Three Region of Brains shows Changes
Along with moving of brain to the top of the skull, the scans also brought attention to microstructural changes in three brain regions namely the primary motor cortex, the cerebellum, the basal ganglia. The role of these regions is that the basal ganglia are an area that helps to initiate movements, the primary motor cortex sends movement signals to muscles, the cerebellum plays a role in fine movements. Though the scans were also taken after seven months, the changes in the brain still existed in the cosmonauts who had returned to Earth.
Floris Wuyts, a senior author on the study published in Science Advances says that the results that can be seen make so much sense as it’s a sign of the complex situation cosmonauts find themselves in and learn how to adapt to this very extreme environment. One of the major problems of space is lack of gravity, so to adapt to completely different situations one needs to learn that how should they move.

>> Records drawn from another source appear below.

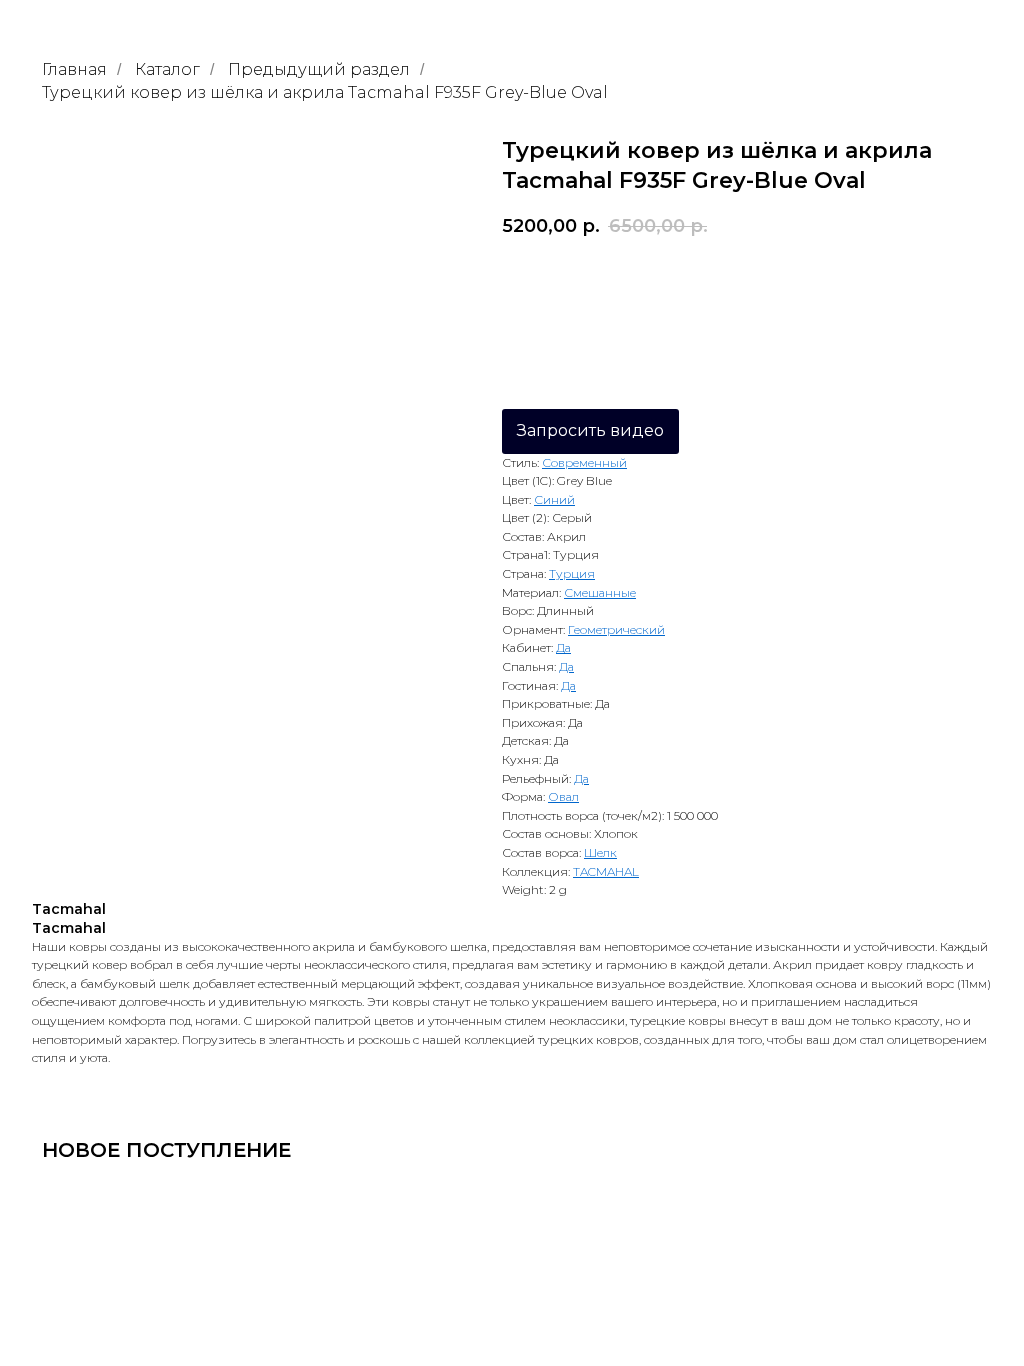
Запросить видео (590, 430)
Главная (74, 69)
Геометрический (616, 629)
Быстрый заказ (814, 281)
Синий (554, 499)
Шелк (600, 852)
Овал (563, 796)
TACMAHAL (606, 871)
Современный (584, 462)
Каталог (167, 69)
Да (563, 647)
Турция (572, 573)
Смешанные (600, 592)
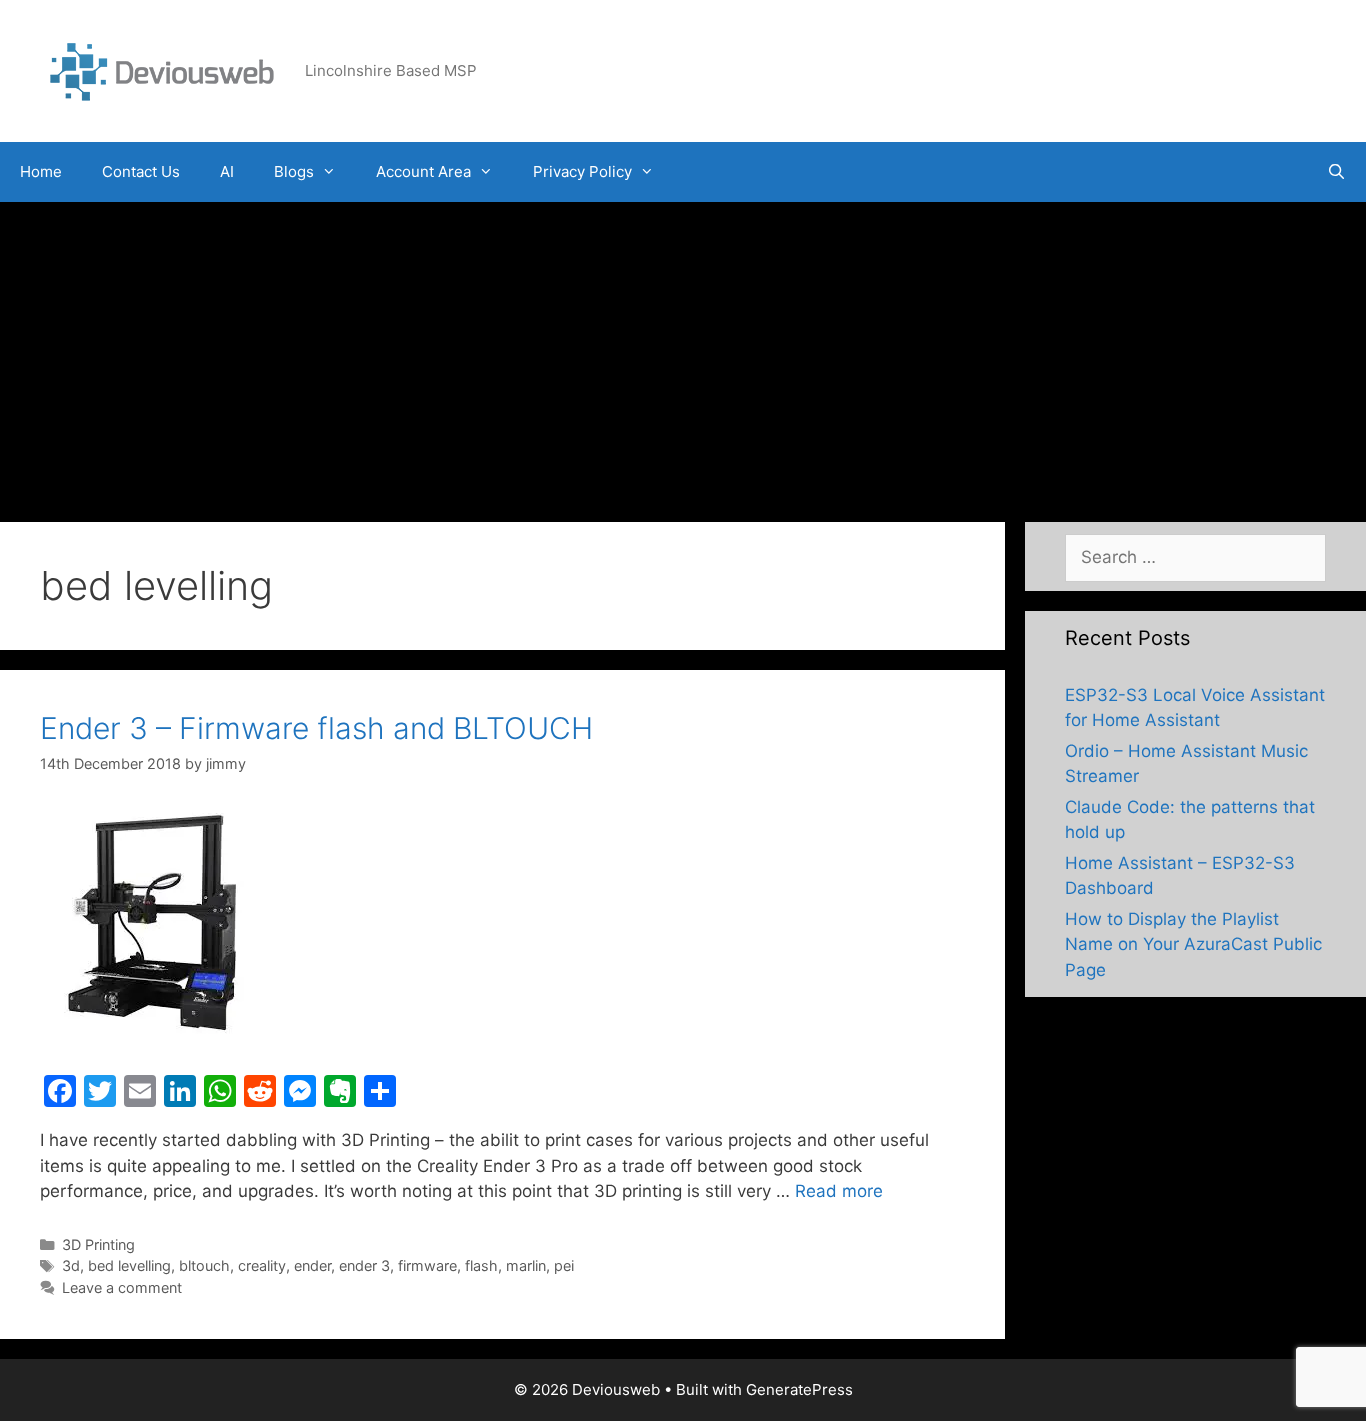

Helpful Study for Future Space Exploration
There is a need to learn how to move around the orbiting outpost for the first-time flyers to the International Space Station and must also recalibrate their sensory systems. On Earth, our body and our brain had already adapted to our place in the world by combining information from our vestibular system with what we see and feel with our other senses. But the one traveling to space for the first time has to forget notions of up and down and learn afresh how objects move. Still, the adaptions of the brain are the result of experience due to dizziness and sickness.
To understand the impact of spaceflight on the human brain and how to mitigate any unpleasant effects, this brain scans study will help to feed a project run by the Russian Space Agency, Roscosmos, and the European Space Agency. As space agencies would be happy to see the new changes for its future cosmonauts to adapt easily but also for tourists who want to spend a while in space.